Task prompt
Each line with the word "button" must appear in the answer, copied from the records.

Data provided
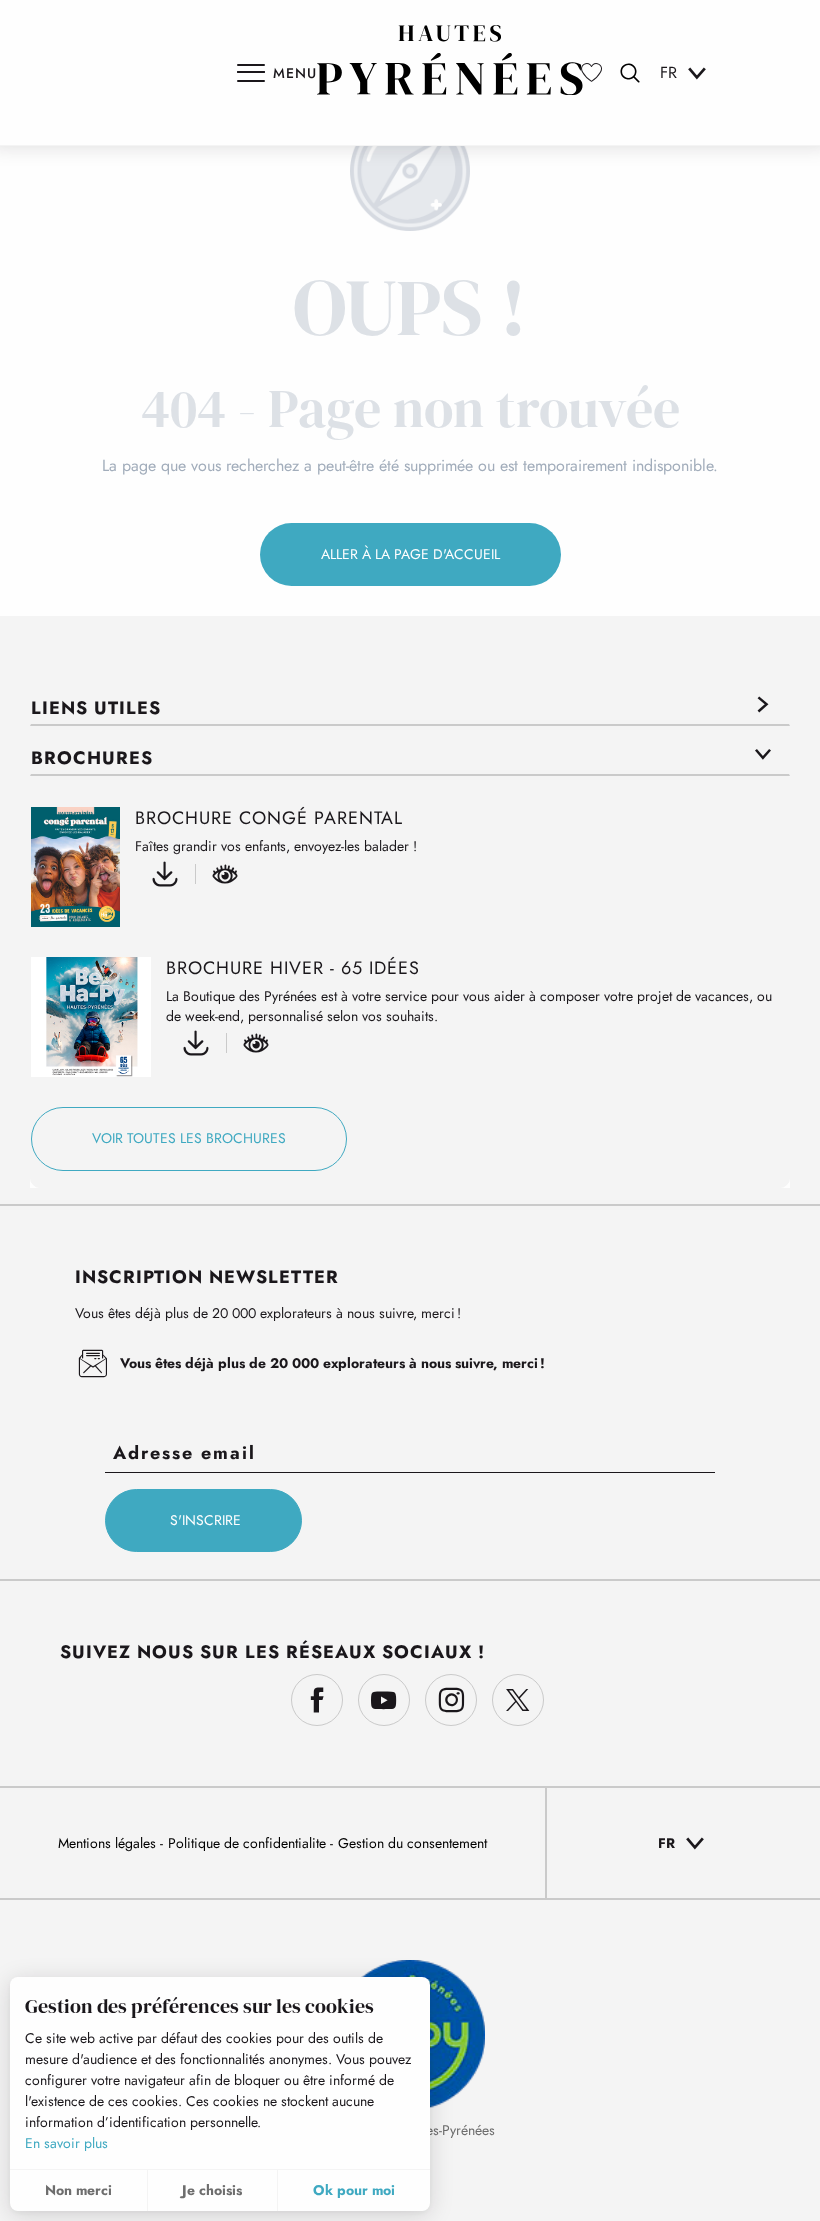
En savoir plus (66, 2143)
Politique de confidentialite (249, 1843)
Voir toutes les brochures (189, 1138)
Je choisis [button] (212, 2190)
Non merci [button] (78, 2190)
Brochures (92, 758)
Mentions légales (109, 1843)
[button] (630, 73)
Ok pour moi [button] (354, 2190)
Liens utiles (96, 708)
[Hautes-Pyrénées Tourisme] (450, 60)
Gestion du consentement (412, 1843)
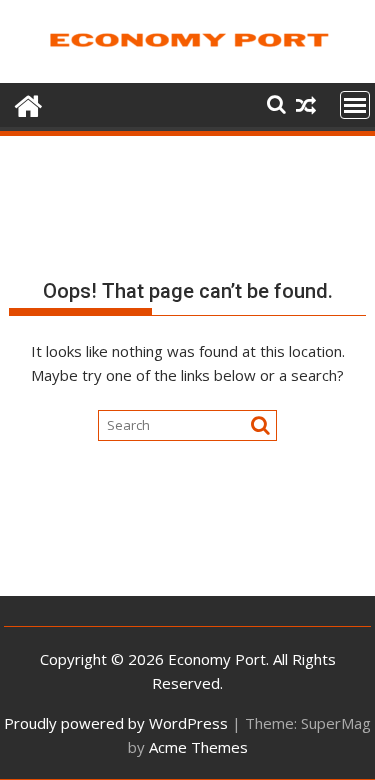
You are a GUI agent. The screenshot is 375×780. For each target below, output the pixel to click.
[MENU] (355, 105)
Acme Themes (198, 747)
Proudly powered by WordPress (116, 723)
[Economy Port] (28, 103)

Result of this exercise
Je choisis [button] (212, 2190)
Non merci [button] (78, 2190)
[button] (630, 73)
Ok pour moi [button] (354, 2190)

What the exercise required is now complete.